English Plantain

Plantago lanceolata


Photo of English plantain flowers
John D. Byrd, Mississippi State University, Bugwood.org

Plantaginaceae (plantains)


A perennial herb with a basal rosette of leaves and 1or more leafless flowering stalks. Flowers in spikes, terminal on scapes (leafless stems), with tiny, white flowers with a 4-parted corolla. The flowering head develops a brownish appearance due to many short bracts subtending (beneath) each flower. Blooms April–October. Leaves in a basal rosette, lanceolate, with parallel veins and long, tapering petioles (leaf stalks).

This is one of the few "dicot" plants that has leaves with parallel veins. Usually, that characteristic belongs only to the monocots, a large class of plants that includes grasses, lilies, orchids, iris and so on.

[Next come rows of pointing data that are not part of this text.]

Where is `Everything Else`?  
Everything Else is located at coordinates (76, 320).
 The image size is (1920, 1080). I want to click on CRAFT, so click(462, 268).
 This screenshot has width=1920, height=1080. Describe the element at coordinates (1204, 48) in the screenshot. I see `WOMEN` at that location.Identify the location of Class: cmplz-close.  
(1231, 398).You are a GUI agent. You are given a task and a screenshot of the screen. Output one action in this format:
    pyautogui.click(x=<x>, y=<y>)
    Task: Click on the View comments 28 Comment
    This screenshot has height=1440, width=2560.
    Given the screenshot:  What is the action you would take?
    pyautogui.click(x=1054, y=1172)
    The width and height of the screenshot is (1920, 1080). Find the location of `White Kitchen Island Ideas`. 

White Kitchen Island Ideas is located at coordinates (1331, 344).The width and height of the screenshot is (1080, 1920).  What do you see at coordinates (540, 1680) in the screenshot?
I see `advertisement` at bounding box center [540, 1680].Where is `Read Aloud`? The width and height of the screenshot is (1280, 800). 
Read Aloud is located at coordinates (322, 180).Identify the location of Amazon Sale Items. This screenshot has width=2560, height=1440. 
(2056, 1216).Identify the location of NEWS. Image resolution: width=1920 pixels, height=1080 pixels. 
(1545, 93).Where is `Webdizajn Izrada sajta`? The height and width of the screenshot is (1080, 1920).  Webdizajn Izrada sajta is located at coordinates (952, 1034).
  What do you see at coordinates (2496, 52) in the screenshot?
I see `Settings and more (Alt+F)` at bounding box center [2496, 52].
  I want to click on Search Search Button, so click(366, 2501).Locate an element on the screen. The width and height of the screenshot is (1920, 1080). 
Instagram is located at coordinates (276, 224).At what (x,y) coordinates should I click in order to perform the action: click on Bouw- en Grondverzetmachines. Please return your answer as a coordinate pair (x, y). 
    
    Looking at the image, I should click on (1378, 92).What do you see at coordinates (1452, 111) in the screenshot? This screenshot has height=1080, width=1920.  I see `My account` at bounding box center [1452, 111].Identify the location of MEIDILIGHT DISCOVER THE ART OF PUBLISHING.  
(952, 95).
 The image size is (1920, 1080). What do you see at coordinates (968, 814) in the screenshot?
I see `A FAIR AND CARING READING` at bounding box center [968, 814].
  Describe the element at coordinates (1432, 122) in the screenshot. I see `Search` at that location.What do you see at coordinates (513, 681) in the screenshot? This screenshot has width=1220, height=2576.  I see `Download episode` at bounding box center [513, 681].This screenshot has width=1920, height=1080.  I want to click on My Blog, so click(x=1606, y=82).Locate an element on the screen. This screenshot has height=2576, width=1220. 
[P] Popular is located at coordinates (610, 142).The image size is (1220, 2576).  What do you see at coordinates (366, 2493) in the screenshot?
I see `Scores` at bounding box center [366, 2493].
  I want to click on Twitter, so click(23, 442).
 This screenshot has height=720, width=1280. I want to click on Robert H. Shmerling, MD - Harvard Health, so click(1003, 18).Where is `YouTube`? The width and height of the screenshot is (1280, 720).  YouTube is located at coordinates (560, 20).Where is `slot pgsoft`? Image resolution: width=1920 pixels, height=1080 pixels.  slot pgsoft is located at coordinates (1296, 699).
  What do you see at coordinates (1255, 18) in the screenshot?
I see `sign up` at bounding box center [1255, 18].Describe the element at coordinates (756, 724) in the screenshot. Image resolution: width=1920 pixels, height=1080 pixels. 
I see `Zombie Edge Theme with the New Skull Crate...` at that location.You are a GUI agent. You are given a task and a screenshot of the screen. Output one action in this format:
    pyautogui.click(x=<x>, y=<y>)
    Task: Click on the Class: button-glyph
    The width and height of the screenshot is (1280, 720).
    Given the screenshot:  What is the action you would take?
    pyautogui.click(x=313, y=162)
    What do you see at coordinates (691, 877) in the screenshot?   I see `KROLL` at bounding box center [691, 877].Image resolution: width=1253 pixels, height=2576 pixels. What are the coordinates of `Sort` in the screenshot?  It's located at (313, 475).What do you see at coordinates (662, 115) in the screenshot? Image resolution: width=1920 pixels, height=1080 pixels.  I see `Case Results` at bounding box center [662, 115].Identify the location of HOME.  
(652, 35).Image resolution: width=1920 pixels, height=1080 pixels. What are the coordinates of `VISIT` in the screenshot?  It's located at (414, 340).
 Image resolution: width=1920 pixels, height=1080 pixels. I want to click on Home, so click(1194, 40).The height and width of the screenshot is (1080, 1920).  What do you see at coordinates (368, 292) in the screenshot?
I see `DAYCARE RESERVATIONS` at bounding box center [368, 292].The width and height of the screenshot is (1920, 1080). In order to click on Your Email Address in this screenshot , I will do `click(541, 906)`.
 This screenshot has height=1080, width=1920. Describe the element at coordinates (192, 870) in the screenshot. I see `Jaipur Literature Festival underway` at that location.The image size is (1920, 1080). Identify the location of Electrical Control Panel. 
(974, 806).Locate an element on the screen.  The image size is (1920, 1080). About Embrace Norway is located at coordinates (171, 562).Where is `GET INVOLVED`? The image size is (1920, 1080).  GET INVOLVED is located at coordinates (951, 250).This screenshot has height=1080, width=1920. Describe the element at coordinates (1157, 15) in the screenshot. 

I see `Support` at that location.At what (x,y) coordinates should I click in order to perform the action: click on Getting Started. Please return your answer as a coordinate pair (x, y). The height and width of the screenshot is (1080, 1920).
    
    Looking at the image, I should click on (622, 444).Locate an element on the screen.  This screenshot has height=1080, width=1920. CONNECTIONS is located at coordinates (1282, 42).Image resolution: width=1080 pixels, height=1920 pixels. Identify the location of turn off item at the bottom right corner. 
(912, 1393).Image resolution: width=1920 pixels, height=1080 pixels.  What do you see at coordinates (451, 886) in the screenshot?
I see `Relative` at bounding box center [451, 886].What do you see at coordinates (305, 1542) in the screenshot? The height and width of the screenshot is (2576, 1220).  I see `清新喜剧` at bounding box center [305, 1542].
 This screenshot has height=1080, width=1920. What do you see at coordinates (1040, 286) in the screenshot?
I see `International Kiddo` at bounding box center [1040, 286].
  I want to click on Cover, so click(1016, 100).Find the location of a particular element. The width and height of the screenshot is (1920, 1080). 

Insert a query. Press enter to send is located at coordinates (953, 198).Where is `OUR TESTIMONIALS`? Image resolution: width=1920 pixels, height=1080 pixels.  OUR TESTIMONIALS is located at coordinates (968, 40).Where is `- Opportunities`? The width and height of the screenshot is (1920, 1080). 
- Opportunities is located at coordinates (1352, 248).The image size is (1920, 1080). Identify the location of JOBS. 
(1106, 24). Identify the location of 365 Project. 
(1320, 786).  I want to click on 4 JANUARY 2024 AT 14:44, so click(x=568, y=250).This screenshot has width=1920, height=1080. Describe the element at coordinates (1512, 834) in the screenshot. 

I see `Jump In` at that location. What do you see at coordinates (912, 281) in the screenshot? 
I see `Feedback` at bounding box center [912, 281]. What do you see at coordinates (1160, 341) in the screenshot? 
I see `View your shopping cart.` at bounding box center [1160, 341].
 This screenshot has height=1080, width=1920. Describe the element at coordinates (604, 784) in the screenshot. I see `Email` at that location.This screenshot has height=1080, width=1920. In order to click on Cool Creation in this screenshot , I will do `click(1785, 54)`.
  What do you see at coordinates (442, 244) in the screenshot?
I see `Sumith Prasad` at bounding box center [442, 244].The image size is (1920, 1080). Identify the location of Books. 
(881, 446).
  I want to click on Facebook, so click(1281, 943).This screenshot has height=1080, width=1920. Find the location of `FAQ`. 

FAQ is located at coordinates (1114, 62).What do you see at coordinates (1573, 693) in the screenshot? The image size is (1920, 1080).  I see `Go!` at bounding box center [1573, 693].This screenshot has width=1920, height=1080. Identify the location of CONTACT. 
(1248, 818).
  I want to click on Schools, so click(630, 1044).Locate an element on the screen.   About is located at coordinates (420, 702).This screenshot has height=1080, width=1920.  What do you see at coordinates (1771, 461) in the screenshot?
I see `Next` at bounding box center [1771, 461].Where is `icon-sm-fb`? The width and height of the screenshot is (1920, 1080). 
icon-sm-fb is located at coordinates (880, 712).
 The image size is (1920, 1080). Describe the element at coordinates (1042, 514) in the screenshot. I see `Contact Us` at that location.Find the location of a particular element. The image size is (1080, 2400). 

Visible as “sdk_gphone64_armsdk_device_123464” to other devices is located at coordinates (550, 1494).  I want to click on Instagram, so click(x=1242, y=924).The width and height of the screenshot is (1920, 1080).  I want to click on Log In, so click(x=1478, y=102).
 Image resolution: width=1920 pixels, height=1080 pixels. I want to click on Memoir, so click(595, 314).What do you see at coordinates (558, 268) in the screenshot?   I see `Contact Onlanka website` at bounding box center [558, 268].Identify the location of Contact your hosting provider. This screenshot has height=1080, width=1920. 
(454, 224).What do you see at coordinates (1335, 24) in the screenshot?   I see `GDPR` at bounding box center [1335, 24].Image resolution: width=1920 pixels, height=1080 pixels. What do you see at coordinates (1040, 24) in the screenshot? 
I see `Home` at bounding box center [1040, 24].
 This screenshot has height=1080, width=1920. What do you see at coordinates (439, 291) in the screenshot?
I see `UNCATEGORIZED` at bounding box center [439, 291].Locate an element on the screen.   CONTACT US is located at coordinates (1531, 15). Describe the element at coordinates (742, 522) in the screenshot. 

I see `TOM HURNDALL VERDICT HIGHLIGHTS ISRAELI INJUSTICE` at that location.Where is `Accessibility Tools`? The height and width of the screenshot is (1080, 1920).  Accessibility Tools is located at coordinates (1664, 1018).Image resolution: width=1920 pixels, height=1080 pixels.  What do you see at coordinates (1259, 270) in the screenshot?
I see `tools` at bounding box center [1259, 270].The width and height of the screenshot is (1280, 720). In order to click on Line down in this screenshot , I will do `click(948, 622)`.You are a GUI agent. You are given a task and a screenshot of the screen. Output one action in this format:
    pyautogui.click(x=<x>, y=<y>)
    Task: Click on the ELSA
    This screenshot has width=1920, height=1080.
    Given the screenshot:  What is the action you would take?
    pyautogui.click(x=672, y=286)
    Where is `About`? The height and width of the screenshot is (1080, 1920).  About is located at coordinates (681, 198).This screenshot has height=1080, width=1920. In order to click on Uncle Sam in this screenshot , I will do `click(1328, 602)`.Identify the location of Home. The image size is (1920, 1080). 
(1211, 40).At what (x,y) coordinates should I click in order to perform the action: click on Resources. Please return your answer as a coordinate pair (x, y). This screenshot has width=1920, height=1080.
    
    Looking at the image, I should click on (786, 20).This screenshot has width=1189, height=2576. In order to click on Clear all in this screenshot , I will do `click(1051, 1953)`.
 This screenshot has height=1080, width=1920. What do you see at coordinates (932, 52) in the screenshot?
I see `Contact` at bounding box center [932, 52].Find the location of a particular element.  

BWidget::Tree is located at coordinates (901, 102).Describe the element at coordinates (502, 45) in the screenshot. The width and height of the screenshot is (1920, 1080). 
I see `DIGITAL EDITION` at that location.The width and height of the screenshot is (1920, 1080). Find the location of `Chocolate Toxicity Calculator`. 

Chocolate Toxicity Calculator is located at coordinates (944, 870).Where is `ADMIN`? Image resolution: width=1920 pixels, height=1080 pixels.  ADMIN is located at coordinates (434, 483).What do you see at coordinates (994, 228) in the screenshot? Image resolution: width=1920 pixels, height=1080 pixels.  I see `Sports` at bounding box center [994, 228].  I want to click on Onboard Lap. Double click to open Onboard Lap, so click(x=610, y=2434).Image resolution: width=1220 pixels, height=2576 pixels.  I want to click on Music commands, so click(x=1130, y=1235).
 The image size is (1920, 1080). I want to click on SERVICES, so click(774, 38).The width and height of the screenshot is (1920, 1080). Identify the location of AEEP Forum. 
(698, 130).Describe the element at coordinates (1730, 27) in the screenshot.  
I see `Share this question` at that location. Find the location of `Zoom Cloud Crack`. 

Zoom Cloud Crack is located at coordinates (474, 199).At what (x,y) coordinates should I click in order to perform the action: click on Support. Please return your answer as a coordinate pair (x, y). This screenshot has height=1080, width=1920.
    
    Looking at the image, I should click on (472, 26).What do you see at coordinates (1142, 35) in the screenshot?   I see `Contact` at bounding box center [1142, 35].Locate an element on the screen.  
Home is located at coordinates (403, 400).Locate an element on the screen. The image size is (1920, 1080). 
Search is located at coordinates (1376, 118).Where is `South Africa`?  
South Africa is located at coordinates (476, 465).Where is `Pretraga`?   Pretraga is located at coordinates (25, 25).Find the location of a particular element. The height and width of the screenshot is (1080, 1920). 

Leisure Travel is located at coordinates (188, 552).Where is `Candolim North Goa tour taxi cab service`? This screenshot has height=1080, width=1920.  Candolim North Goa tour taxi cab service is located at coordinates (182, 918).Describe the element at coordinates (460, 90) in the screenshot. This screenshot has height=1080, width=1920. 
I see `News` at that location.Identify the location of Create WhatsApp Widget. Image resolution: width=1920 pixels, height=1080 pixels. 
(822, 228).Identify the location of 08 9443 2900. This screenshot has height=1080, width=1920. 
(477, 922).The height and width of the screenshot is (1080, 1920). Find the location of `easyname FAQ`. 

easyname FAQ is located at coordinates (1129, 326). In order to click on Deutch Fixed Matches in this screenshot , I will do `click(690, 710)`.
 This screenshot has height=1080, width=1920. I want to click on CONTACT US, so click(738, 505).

Dicots, on the other hand, usually have leaf veins that spread out, like those of maple or bay leaves.

This plantain and the rest of the plantain family are unrelated to the tropical banana-like plantains. Those fruits are in their own family and are more closely related to ginger and cardamom. English plantain has more in common with mints and lilacs.


Height: about 5-15 inches.


Photo of English plantain, full view, showing growth habit
English Plantain (Growth Habit)
Habitat and conservation

Occurs in fields, waste places, rights-of-way, lawns, gardens and other disturbed places, often in dry soils. An Old World plant, this species followed European colonists as they explored and colonized the globe. Like dandelions and similar plants, it has several adaptions that allow its many seeds to spread easily and widely. Fortunately, it grows best in disturbed ground and does not commonly invade established natural landscapes.

image of English Plantain distribution map
Distribution in Missouri


Human connections

This plant has lived alongside humans for centuries, so naturally people explored its potential as medicine. Even today, some herbalists make a tea out of the leaves and use it to treat coughs and other respiratory ailments.

Ecosystem connections

The flowers are wind-pollinated, so insects rarely visit the flowers. The foliage is consumed by larval stages of some butterflies and moths as well as by other insects. The wide-spreading leaves at the base serve the plantain well by shading out any plants that might try to grow nearby.